Toutefois, il est vrai que le budget des médicaments anticancéreux va augmenter plus que celui des autres types de maladies. Mais je vous rappelle que la politique stricte de maîtrise des dépenses pour les médicaments et le recours fortement accru aux médicaments bon marchés permet chaque année de dégager des marges budgétaires importantes qui permettent le remboursement de nouvelles thérapies, parfois très chères, sans croissance excessive du budget alloué aux médicaments.

L’utilisation de thérapies anticancéreuses ciblées, géniques ou autres, doit donc être encouragée car elle permet de prolonger la survie de nombreux patients cancéreux tout en minimisant le risque d’effets indésirables graves. Autant certains médicaments ciblent déjà aujourd’hui spécifiquement les patients avec des cancers exprimant fortement certains gènes (comme par exemple ceux exprimant le gène du récepteur du facteur de croissance épidermique (EGFR) dans certains cas de cancer du poumon (Iressa, Tarceva) ou le gène du facteur de croissance endothélial vasculaire-A (VEGF-A) dans certains cas de cancer du colon (Spécialités comme l’Avastin®par exemple) et certains sont d’ores et déjà remboursables, autant de nouvelles spécialités cibleront un gène spécifique à un patient en particulier.

Dans le premier cas, une analyse pharmaco-économique a permis l’accès au remboursement car, malheureusement, les tumeurs de nombreux patients présentent de tels gènes.
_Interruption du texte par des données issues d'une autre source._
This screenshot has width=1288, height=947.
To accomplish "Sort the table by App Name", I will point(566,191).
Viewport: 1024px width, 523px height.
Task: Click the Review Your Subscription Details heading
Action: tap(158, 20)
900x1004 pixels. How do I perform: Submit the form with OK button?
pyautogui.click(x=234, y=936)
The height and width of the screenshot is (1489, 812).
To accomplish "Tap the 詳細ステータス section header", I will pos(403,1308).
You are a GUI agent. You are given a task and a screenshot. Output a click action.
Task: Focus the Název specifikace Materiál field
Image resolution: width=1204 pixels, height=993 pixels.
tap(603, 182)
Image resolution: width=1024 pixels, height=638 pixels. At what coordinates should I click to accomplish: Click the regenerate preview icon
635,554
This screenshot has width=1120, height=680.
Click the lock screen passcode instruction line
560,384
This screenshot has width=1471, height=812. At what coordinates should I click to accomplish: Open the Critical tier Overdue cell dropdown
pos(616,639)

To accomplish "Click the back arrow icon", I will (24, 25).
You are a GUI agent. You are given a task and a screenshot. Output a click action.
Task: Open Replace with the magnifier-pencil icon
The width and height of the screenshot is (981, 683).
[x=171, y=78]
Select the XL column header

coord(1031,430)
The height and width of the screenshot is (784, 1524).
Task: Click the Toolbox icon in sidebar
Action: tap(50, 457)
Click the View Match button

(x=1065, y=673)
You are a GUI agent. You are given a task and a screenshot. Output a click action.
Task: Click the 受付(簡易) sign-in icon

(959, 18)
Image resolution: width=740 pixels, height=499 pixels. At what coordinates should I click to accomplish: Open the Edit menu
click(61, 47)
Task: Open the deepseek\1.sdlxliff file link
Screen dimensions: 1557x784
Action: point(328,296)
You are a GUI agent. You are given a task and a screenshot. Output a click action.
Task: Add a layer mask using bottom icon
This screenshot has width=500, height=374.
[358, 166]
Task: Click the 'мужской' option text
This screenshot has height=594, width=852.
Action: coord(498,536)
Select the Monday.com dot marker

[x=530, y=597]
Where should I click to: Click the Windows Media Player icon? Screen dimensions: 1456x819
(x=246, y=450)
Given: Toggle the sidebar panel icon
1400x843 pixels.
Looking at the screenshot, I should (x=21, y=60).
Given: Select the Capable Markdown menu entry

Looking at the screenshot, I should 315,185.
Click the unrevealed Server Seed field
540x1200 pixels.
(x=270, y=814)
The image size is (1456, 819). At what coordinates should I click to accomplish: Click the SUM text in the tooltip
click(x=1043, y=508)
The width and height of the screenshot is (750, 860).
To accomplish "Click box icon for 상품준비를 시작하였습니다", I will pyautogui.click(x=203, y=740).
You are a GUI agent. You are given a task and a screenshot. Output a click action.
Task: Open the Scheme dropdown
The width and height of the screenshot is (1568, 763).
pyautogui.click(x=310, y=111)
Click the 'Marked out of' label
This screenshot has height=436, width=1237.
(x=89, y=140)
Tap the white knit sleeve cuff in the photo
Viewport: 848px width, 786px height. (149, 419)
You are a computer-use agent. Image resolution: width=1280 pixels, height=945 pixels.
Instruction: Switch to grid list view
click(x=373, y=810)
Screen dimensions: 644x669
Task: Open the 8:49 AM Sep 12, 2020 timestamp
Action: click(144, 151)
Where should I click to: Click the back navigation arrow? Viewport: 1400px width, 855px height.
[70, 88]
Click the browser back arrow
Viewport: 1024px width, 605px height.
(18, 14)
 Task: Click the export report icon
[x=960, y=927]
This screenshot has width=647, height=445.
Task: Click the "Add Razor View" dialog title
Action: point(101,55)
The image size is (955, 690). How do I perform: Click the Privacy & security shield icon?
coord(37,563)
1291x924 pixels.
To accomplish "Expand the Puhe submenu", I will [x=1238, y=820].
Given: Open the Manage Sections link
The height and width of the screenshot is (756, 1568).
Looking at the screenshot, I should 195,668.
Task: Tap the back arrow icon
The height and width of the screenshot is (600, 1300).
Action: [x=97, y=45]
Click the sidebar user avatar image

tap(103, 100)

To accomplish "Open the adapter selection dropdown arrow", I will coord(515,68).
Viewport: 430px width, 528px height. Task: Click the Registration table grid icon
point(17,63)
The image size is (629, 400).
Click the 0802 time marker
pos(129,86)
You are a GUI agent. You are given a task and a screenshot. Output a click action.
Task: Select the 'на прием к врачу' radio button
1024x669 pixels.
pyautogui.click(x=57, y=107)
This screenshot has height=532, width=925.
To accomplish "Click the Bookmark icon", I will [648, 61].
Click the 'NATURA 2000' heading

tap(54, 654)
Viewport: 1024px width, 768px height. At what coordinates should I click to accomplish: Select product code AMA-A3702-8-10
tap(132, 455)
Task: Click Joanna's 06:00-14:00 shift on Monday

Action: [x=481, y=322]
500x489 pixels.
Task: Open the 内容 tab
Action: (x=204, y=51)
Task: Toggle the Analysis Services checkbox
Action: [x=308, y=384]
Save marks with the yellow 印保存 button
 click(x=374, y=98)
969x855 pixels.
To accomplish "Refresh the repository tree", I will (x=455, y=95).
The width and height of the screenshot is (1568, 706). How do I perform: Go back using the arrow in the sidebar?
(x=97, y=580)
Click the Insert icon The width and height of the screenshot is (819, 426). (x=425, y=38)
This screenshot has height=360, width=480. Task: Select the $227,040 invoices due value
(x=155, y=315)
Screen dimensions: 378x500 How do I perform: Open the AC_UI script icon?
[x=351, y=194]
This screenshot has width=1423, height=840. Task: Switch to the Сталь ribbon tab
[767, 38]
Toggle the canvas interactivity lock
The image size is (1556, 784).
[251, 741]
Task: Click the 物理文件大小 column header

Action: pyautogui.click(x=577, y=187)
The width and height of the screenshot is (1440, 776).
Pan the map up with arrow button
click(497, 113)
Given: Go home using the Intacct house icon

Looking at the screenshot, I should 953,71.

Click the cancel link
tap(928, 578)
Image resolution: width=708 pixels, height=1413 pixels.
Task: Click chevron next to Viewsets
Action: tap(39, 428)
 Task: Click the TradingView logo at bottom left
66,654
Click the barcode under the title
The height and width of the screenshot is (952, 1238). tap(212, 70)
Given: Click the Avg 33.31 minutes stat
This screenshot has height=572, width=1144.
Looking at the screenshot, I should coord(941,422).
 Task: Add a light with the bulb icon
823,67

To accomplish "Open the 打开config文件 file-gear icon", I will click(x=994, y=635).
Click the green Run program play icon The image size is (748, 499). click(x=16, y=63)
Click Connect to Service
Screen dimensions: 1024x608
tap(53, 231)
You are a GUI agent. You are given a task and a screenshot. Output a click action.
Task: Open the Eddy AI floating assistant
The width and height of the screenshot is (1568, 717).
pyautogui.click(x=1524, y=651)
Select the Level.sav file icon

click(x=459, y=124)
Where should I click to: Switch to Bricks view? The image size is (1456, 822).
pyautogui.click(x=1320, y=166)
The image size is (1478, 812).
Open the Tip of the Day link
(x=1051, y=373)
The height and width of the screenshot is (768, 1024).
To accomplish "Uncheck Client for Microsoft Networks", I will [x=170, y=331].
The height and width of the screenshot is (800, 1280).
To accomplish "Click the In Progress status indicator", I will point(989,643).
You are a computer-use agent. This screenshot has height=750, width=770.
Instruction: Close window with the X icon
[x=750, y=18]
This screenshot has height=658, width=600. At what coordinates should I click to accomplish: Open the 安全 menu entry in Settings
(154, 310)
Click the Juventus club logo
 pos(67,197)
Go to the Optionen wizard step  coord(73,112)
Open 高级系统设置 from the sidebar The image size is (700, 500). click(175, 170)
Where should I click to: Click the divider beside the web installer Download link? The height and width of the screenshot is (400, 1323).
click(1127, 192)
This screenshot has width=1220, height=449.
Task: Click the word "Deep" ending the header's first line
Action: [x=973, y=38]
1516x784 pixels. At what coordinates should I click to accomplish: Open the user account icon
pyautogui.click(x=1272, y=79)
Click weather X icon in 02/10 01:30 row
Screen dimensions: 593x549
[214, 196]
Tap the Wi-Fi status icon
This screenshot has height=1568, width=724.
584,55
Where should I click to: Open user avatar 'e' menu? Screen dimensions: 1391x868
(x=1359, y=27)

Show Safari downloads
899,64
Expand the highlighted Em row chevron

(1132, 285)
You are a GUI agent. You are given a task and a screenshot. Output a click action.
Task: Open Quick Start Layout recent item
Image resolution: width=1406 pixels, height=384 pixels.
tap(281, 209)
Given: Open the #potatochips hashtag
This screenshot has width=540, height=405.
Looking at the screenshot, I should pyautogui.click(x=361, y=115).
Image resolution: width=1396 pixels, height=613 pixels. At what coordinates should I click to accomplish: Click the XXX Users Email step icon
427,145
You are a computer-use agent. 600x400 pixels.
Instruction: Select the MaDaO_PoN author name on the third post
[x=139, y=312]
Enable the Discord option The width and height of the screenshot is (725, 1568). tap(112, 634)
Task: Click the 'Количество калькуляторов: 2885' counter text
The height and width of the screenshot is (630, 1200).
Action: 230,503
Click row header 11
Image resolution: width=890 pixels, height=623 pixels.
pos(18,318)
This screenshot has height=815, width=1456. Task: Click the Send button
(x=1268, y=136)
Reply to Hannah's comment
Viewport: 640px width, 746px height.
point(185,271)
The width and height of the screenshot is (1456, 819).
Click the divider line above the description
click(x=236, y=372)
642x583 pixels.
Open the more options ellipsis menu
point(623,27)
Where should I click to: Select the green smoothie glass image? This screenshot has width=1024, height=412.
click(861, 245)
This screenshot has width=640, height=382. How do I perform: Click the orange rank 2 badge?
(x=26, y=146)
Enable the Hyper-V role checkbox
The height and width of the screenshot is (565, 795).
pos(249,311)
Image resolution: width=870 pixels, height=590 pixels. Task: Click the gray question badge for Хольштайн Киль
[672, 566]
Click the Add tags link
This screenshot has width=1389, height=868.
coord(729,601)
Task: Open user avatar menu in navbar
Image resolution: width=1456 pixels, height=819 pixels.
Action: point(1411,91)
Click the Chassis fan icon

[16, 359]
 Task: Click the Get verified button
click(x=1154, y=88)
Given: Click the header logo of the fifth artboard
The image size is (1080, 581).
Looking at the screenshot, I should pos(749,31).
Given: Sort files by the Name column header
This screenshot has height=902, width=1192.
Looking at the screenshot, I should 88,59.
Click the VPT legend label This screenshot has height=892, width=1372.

Le second cas de figure est encore actuellement dans un stade très précoce de développement et peu de candidats sont à l’étude.

Comme pour toute spécialité innovante, un examen minutieux est réalisé par la Commission de Remboursement des Médicaments (CRM) et l’avis qui m’est rendu tient compte des bénéfices cliniques apportés versus les coûts engendrés. Depuis un peu plus d’un an, la possibilité existe pour les firmes concernées de demander à conclure une convention avec l’Institut national d’assurance maladie-invalidité (INAMI) (article 81 et suivants de l’arrêté royal de décembre 2001). Ce système permet l’accès au remboursement de façon temporaire en maintenant sous contrôle strict les dépenses de l’assurance maladie, tout en permettant aux firmes concernées de maintenir un prix facial en adéquation avec leur envergure internationale.

L’ensemble de ces dispositions (CRM, conventions, etc.) joue un rôle très important, rôle qui sera encore plus évident avec les futurs nécessaires efforts qui seront demandés au niveau budgétaire.

Je ne dispose pas d’évaluation des coûts futurs possibles avec ces nouveaux types de traitement mais chaque spécialité sera analysée avec toute l’attention requise.

3) Je n’envisage en aucun cas d’augmenter la participation financière des patients ou de diminuer la solidarité entre tous les habitants du pays. Cela n’est ni souhaitable, ni nécessaire.